Anna Karina qui tournait de son côté pendant que Godard réalisait Le mépris a fait, juste après, deux tentatives de suicide. Godard pour retrouver sa femme veut lui offrir un film qu’il lui annonce, dit-on, dans la voiture qui les ramène chez eux après les séjours en hôpital psychiatrique endurés par l’actrice durant plusieurs semaines. Godard est allé vite. Il va voir la Columbia France à l’automne 63 et obtient 100 000 dollars pour son premier film français à être produit par les américains. Le producteur croyait que Godard demandait cette somme pour son seul salaire et est évidemment enchanté de les débourser pour l’ensemble de la production. Godard adapte une série noire recommandée par Truffaut, Fool’s Gold de Dolores Hichens traduit par Pigeon vole. Dans ce roman noir, deux amis séduisent une jolie fille, dont ils sont un peu amoureux, pour accéder à une femme riche
Lorsque le tournage commence à la mi-février pour un mois, Godard a un scénario de trente pages mais les dialogues ne sont pas écrits, et le titre est passé de Les mimis à Franz, Arthur et Odile avant de s’arrêter à Bande à part aux premiers tours de manivelles. Samy Frey, alors petit ami de Brigitte Bardot est un élégant acteur de théâtre avec qui Godard est immédiatement complice. Il découvre Claude Brasseur, comédien moins brillant.
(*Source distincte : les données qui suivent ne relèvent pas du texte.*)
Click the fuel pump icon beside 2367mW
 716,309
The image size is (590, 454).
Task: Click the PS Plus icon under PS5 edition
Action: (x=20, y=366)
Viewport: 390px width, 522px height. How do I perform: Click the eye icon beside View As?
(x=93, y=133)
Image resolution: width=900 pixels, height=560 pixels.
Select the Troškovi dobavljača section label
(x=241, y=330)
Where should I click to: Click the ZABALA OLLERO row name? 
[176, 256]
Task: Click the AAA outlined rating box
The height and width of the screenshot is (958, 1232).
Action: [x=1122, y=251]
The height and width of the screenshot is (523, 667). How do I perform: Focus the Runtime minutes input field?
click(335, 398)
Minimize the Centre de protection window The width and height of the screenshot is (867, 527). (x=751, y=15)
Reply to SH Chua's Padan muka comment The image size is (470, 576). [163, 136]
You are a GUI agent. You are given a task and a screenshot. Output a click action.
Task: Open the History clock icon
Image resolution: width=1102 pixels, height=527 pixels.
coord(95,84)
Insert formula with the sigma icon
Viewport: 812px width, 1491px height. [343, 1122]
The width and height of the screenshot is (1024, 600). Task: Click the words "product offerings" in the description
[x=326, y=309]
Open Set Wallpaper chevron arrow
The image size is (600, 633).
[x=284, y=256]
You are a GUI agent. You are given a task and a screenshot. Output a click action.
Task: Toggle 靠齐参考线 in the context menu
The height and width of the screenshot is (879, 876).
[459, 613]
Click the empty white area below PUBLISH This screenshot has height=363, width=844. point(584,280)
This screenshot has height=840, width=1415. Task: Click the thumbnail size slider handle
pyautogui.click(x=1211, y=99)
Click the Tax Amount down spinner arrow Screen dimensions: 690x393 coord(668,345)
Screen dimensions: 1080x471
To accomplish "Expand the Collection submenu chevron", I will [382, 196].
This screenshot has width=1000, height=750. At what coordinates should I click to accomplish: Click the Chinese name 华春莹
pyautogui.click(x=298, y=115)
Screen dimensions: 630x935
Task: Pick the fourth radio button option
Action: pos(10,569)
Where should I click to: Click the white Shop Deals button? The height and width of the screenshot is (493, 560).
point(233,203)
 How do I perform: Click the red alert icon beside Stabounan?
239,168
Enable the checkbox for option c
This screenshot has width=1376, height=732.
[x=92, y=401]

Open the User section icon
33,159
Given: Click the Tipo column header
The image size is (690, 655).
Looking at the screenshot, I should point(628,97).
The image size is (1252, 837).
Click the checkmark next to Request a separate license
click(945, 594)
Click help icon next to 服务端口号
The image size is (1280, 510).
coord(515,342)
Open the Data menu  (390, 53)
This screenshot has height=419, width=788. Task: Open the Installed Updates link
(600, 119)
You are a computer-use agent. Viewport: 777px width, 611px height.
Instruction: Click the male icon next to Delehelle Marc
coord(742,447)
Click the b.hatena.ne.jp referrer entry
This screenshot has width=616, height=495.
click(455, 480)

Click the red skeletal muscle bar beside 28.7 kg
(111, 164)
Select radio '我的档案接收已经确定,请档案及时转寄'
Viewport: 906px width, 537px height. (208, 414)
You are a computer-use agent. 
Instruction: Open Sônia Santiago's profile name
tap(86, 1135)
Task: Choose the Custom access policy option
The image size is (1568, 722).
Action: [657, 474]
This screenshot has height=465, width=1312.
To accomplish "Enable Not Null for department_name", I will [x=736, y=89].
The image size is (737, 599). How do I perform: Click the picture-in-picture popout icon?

Godard a peur de faire trop court donc il prend tout ce qui vient. Ainsi la traversée de la grande galerie du Louvre est improvisée par Godard au dernier moment et ne figure pas dans le scenario. Godard a demandé l’autorisation de Malraux (qui a blanchi toutes les façades du Paris anciennement noirâtre) mais pas aux autorités du Louvre.. La séquence s’annonce comme un défi : « Franz avait lu dans France-soir qu’un Américain avait mis 9’45 » pour visiter le musée du Louvre. Trois plans plus tard (acteurs saisis de face, panoramique et acteurs saisis de dos), il peut annoncer : « En 9’43 », Arthur, Odile et Franz avaient battu le record établi par Jimmy Johnson de San Francisco »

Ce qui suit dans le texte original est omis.